On July 30, 1916, while on watch of the tug C. GALLAGHER of the Goodwin, Gallagher Sand Co., Captain Bouchard witnessed the infamous Black Tom Explosion, which detonated $22 Million dollars worth of WW I munitions. Always one to set out to accomplish what few others could, he took his tug from the Long Dock at Erie Basin in Brooklyn and headed for New Jersey.

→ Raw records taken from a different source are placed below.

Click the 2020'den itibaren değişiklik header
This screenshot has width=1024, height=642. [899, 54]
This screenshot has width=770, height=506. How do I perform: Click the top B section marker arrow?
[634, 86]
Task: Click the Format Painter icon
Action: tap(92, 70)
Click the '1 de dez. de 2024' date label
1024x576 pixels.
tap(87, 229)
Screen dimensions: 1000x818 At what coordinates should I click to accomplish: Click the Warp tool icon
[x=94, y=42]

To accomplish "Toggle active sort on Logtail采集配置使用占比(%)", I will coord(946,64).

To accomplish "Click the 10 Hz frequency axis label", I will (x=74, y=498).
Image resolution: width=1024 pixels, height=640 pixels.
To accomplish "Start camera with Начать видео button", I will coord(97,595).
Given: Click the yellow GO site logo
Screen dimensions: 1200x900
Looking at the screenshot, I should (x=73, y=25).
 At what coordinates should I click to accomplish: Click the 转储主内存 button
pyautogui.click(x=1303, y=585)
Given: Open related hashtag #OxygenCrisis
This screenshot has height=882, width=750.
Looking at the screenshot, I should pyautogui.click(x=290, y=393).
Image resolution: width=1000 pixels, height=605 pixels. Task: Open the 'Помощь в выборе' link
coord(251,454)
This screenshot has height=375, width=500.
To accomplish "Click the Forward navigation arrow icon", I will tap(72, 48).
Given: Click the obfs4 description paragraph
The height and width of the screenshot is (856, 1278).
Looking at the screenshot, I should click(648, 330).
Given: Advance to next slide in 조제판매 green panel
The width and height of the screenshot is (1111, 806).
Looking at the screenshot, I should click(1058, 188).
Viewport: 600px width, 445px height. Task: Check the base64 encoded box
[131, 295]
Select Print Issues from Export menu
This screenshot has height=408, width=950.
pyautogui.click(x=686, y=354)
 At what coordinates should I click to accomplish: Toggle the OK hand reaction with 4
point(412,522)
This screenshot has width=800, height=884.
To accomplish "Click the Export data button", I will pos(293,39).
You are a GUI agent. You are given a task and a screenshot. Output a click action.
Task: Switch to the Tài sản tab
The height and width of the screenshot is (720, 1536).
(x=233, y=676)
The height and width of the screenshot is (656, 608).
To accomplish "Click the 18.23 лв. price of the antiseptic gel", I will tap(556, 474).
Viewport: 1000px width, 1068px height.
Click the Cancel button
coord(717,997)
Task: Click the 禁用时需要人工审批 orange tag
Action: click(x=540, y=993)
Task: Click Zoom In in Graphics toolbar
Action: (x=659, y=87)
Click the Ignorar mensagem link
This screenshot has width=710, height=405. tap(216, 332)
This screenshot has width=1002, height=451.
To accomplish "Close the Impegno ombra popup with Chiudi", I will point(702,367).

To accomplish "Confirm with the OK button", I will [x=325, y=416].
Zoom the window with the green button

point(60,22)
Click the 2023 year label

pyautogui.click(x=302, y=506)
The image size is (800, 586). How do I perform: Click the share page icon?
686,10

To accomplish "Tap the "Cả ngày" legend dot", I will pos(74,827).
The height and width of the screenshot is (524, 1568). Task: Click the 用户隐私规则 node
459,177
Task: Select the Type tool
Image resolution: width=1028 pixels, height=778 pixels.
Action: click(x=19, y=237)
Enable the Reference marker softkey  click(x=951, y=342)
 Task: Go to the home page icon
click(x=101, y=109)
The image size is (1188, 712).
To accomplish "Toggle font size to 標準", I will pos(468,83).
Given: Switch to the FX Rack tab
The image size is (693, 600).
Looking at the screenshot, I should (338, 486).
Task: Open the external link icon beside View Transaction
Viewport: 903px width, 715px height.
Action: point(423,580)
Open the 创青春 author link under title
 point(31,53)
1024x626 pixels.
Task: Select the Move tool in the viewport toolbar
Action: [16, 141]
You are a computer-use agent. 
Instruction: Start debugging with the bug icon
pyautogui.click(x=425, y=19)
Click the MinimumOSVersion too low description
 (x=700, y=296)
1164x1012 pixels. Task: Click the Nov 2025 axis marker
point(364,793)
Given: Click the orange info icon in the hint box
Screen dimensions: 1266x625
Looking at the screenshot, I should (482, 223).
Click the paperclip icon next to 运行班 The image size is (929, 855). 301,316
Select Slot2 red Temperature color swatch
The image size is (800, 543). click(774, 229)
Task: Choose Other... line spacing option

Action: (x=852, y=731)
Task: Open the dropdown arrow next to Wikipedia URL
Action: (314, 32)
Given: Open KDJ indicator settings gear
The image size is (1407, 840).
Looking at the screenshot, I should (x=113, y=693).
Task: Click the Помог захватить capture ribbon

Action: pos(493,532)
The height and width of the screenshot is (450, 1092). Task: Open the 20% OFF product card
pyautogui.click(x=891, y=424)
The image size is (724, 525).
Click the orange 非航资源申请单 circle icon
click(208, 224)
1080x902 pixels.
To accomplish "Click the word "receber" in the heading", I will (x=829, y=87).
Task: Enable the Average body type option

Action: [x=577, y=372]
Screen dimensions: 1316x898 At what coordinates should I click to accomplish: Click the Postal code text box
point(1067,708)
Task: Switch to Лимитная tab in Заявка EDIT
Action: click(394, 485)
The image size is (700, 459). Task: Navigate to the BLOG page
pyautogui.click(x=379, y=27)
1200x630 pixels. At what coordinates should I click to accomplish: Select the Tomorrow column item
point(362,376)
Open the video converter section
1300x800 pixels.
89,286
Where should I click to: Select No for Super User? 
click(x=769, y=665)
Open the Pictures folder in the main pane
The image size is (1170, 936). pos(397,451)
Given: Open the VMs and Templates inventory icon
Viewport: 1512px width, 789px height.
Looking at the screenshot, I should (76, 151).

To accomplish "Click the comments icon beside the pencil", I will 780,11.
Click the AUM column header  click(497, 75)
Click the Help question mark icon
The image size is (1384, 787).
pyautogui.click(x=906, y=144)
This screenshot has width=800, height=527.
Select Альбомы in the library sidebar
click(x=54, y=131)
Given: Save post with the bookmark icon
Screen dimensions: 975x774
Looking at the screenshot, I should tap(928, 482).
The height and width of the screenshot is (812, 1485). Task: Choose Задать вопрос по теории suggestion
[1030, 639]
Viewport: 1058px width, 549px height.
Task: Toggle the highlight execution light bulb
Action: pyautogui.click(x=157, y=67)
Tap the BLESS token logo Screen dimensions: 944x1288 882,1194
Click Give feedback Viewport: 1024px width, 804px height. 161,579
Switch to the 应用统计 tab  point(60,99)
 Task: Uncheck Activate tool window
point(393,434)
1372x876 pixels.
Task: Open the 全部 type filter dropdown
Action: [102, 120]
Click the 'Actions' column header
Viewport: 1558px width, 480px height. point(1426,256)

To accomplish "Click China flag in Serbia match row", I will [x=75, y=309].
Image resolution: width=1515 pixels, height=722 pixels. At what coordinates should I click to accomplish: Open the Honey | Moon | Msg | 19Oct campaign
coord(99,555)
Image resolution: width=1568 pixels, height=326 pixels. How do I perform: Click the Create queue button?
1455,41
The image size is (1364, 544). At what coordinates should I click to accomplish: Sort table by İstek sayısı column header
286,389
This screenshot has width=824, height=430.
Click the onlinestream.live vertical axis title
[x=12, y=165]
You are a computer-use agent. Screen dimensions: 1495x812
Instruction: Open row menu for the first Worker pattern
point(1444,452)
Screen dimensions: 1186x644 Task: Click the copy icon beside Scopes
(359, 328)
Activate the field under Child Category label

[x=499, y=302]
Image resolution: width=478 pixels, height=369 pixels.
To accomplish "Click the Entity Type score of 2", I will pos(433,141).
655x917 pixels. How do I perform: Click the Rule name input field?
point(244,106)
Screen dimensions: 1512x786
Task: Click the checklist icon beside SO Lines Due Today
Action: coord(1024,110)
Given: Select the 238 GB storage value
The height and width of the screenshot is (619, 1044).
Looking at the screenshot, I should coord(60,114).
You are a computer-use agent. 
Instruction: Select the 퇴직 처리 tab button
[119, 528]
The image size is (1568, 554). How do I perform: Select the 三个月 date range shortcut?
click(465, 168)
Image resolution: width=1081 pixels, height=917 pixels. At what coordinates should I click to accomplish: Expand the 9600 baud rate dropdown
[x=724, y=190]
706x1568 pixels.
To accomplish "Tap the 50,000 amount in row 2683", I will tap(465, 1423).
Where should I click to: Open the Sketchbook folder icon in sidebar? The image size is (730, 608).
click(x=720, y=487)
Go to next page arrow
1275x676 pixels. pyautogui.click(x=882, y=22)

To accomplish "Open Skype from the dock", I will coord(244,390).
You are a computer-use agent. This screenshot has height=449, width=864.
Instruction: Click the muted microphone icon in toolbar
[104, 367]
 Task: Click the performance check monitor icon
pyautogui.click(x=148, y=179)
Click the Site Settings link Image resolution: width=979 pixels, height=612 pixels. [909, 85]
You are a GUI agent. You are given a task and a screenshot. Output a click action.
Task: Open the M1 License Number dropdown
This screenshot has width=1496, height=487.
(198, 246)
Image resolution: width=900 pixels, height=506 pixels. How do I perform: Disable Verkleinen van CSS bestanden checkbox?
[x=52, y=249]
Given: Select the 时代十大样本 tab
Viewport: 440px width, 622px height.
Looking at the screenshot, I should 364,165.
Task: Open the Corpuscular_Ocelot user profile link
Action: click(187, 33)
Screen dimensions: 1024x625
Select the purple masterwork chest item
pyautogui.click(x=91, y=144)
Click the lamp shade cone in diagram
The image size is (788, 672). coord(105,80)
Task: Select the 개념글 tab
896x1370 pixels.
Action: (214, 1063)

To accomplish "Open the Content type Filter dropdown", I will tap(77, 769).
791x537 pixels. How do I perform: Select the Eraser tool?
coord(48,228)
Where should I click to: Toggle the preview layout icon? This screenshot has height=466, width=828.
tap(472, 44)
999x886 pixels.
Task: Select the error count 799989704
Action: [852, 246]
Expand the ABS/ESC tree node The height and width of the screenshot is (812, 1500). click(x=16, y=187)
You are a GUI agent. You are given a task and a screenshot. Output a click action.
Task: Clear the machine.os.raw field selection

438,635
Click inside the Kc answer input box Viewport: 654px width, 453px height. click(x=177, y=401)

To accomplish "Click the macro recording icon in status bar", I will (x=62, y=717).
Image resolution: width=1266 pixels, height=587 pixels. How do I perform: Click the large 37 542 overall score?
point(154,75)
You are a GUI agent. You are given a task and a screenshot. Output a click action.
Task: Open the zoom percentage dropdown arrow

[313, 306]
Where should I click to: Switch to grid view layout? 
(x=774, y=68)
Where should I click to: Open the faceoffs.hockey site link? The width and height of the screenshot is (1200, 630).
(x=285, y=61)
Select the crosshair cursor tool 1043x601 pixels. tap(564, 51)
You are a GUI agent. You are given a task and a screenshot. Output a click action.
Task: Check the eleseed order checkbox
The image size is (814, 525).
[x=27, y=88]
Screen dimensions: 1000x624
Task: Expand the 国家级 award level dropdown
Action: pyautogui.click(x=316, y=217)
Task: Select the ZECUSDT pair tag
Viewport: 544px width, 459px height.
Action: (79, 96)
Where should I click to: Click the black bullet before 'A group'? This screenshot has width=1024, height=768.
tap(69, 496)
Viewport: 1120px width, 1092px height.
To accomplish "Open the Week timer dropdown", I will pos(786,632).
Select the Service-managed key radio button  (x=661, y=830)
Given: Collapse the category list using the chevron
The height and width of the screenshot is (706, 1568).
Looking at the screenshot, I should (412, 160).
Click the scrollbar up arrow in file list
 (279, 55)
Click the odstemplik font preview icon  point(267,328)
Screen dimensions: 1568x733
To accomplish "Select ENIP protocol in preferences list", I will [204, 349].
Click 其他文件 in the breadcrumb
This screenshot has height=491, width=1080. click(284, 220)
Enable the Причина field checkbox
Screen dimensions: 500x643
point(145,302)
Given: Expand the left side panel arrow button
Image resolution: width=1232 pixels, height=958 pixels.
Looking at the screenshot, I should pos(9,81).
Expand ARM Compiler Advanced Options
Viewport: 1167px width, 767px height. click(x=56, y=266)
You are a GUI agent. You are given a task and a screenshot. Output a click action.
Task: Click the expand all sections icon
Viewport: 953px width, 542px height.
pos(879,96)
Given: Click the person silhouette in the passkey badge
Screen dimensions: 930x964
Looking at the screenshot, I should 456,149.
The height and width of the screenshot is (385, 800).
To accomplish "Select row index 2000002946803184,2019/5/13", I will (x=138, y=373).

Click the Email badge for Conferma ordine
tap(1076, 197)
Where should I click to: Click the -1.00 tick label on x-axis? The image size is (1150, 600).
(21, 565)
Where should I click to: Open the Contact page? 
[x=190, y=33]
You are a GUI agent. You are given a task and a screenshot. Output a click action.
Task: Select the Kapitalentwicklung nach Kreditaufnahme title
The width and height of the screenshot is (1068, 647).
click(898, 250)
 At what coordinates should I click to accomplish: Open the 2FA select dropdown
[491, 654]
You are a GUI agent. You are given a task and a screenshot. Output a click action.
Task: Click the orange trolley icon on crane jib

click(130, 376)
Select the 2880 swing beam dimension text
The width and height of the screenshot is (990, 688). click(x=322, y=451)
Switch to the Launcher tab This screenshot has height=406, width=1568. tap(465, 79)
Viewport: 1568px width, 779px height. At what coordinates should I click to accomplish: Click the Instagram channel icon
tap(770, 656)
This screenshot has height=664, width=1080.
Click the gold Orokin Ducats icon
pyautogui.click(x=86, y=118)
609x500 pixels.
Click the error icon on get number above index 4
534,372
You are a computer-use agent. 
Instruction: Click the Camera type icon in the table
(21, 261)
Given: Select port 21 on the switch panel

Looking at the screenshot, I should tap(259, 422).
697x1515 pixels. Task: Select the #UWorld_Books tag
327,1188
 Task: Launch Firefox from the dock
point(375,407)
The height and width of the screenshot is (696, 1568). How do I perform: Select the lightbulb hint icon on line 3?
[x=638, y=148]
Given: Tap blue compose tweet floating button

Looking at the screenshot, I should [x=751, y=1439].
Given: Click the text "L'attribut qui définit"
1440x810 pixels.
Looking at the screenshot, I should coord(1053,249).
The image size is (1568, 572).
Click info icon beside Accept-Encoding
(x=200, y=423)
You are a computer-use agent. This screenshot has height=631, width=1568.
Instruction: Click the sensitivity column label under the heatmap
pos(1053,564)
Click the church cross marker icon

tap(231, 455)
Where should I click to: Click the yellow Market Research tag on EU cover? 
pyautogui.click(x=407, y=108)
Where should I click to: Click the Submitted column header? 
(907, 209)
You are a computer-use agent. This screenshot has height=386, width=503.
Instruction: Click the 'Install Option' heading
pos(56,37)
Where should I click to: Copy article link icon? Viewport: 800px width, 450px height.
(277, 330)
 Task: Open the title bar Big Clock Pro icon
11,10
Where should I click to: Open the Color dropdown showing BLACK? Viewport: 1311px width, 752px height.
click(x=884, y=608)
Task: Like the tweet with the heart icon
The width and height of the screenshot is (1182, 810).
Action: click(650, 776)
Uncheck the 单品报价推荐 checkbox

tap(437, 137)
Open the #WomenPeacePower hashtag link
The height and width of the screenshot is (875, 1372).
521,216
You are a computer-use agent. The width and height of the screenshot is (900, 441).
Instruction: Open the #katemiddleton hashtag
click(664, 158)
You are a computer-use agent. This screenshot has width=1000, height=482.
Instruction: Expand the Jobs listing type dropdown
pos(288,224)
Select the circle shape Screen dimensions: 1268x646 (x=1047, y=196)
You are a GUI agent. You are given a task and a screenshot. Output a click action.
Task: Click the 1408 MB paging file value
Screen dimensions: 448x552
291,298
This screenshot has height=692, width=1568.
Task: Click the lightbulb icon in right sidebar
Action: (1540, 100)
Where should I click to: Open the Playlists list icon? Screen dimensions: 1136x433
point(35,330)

Amongst continuing explosions, which blew the glass panes and lights out of his tug, he worked to rescue the 4,000-ton Brazilian steamer TIJOCA RIO, and the schooner GEORGE W. ELEZY, of Bath, ME. Later the US District Court awarded the Captain a salvage award and an additional award for personal bravery, which totaled $9,000. He quickly invested the salvage award to create his own company, Bouchard Transportation Company, which was incorporated in 1918.

The first cargo shipped for his new company was coal. In 1931, he acquired Bouchard's first oil barge, a sunken 15,000-barrel vessel, which he purchased for $100. After raising this vessel, he then towed it from Jacksonville, Florida to a Norfolk, Virginia shipyard, where it was converted into a hot oil system, oil barge that was named the JOHN FREDERICK. This 1931 acquisition was to be the first of many vessel purchases and construction projects at Bouchard.

"With His Own Seafaring Experience and Vigorous Spirit, Captain Bouchard Founded a Prosperous Barging Company"

Continued . . .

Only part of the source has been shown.